I don’t have a lot more to say about Brother Assassin.

The book is well-paced, broken up into three sequential story segments. Normally time travel stories can pretty easily develop into something of a tangled clusterfark, but I found Saberhagen’s approach quite engaging. In each part, the berserkers adjust their strategy to affect history in a different way, with the human defenders scrambling to guess the nature and target of the attacks.

The protagonist is no John Carter or James Bond, but he’s interesting enough to carry the story, and at least he’s got an arch in a book that’s largely focused on something much grander than any single character.

More than anything, this series has really reinforced for me that once you start down this rabbit hole of exploring older SFF, you notice that the stuff you thought was really cool and unique…well, it may be cool, but it’s probably not as unique as you think.
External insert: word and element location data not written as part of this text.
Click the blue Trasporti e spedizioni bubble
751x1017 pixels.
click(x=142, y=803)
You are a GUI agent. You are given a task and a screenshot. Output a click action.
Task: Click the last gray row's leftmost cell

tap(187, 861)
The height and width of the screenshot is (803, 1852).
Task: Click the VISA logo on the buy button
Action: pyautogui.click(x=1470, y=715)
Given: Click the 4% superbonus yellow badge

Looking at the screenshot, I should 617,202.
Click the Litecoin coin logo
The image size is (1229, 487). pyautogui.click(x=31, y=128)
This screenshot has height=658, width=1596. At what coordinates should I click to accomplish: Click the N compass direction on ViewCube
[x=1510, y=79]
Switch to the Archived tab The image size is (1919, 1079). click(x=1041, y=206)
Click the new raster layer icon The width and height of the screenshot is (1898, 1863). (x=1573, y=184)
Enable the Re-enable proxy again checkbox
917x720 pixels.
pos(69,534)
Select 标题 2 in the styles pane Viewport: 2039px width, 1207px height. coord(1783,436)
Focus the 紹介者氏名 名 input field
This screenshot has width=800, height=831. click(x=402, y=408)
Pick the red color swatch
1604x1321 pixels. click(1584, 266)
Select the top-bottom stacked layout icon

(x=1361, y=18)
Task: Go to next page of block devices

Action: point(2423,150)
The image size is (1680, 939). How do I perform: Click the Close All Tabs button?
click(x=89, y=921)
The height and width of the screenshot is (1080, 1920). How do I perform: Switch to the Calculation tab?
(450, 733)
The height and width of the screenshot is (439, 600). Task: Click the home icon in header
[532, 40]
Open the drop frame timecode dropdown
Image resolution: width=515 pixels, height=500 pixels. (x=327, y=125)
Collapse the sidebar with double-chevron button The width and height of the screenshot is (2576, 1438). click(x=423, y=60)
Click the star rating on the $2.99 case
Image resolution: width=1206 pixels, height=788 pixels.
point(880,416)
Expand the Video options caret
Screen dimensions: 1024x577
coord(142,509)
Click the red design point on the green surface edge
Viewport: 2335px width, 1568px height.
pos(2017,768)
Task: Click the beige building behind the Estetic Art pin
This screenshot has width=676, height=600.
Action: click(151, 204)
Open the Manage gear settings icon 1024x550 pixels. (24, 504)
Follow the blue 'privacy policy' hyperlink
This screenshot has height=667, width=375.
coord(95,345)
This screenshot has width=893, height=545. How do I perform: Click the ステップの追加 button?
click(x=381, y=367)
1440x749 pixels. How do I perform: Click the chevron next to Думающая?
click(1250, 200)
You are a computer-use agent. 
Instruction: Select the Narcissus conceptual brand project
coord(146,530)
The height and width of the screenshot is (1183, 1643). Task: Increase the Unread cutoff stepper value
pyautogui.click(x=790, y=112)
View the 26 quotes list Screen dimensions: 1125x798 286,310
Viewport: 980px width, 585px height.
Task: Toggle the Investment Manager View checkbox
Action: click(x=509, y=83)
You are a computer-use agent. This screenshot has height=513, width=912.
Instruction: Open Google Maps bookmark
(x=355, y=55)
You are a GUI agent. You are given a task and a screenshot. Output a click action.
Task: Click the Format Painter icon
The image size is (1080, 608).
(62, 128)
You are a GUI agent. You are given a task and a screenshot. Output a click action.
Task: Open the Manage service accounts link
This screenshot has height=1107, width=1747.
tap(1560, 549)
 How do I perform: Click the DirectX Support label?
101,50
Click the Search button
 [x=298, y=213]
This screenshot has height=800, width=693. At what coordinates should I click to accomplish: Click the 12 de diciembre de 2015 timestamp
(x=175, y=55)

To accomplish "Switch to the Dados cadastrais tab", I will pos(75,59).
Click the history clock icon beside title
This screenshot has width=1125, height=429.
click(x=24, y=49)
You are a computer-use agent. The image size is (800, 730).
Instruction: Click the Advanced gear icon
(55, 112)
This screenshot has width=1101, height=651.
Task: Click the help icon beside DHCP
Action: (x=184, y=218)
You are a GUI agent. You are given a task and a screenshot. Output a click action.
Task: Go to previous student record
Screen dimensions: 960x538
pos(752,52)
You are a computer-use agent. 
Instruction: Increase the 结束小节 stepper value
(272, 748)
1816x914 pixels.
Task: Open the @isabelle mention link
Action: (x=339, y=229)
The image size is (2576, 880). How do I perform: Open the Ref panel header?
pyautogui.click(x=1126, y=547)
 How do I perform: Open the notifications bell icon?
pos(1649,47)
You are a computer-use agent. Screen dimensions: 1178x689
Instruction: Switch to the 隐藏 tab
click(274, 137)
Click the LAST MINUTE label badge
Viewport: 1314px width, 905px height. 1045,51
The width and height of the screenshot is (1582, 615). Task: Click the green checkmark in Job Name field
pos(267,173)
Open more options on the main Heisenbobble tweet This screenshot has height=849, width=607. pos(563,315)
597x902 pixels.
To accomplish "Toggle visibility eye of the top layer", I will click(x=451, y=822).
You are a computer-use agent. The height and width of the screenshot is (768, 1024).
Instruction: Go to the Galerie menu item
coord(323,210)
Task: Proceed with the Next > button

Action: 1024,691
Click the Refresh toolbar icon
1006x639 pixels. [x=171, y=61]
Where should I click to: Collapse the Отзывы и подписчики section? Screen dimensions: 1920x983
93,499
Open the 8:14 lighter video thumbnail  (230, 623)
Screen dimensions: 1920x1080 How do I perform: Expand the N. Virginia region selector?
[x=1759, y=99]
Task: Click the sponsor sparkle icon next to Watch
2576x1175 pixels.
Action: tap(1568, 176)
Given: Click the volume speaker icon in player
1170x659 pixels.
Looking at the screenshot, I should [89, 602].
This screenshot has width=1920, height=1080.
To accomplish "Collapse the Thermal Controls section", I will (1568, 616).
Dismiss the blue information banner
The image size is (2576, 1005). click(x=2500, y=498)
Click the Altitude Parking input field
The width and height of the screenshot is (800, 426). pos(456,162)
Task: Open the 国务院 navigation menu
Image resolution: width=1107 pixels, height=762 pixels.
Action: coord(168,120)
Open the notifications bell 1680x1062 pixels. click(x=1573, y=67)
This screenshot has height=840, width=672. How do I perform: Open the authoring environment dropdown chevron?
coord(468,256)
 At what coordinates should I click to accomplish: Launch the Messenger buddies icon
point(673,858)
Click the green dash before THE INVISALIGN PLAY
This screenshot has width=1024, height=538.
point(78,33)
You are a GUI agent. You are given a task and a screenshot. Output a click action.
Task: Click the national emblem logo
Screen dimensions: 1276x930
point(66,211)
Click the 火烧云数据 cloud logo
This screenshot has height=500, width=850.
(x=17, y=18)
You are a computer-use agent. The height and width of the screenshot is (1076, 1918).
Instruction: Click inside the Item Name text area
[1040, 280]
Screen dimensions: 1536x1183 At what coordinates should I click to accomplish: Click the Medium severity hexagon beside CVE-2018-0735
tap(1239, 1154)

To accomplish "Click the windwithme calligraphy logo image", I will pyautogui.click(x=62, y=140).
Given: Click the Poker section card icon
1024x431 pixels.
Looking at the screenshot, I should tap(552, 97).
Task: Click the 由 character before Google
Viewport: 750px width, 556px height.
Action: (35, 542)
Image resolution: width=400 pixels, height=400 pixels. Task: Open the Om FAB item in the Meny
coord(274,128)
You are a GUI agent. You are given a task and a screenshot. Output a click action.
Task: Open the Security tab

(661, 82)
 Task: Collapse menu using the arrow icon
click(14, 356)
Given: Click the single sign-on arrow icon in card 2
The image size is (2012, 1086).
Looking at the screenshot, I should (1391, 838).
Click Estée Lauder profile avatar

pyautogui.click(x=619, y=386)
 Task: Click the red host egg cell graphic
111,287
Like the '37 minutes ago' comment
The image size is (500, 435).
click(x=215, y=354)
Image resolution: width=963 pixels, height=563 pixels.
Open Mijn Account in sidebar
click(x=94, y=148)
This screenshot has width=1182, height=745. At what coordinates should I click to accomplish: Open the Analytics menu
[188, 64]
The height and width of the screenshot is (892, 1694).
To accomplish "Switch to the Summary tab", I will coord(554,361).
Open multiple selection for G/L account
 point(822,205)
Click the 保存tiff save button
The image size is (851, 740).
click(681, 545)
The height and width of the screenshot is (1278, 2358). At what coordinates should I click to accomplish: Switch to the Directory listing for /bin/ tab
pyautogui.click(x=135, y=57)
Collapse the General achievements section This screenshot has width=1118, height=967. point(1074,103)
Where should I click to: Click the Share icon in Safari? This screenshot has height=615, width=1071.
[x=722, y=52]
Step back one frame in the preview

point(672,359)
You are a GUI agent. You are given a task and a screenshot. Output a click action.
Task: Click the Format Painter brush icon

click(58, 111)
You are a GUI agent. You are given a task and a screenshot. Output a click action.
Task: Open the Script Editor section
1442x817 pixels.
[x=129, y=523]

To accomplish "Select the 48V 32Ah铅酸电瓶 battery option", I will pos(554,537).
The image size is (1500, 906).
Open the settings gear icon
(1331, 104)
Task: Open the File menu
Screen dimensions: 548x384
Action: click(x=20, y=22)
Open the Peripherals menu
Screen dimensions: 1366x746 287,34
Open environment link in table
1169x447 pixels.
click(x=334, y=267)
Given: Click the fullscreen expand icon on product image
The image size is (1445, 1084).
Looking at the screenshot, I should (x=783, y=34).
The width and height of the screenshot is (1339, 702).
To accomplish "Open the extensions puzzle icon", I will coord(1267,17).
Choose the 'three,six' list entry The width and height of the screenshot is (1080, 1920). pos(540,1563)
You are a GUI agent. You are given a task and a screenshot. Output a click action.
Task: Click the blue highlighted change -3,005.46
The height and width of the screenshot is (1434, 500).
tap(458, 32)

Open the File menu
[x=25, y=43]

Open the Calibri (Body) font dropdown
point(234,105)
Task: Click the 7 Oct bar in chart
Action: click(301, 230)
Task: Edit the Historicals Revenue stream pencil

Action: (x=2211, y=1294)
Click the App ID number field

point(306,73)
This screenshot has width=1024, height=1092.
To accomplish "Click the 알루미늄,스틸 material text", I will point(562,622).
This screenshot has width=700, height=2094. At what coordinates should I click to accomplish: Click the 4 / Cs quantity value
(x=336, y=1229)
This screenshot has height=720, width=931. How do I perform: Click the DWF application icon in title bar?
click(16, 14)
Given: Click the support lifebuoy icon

Saberhagen’s Berserker books may not have been a direct influence upon some more modern scifi franchises, but if they weren’t then there are some amazing similarities.

5 Comments

  1. Never read the Berserker stuff. And the only Saberhagen book I’ve ever read was about were-bears. It wasn’t very memorable.

    But that juxtaposition of images: X-wings attacking the Death Star/ Saberhagen cover…

    My mind: Blown.

    • His Berserker stuff is the only of his I’ve read so far. Appendix N name drops a book from another series of his, so I’m hoping he has a lot of other good stories out there. But of course some stuff is bound to fizzle.

  2. He didn’t hit a home run every time, but Saberhagen is definitely worth a look. I enjoyed his Dracula and Ardneh books as well as his Berzerker stuff.

    • Have you read the Empire of the East or Swords books, John?

      Changling Earth is name-dropped specifically in Appendix N, and apparently it’s part of the EoE series? Want to get to that eventually. Meanwhile I have a collection of the Swords books, but also apparently it’s in the same universe but sequential to the EoE series. So I’m not sure if I’ll just check it out or hunt down the other books first.

  3. I have read the Empire of the East and I heartily recommend it. I have not read all of the Swords books, but I enjoyed the ones that I did read (the first three or four books in the series).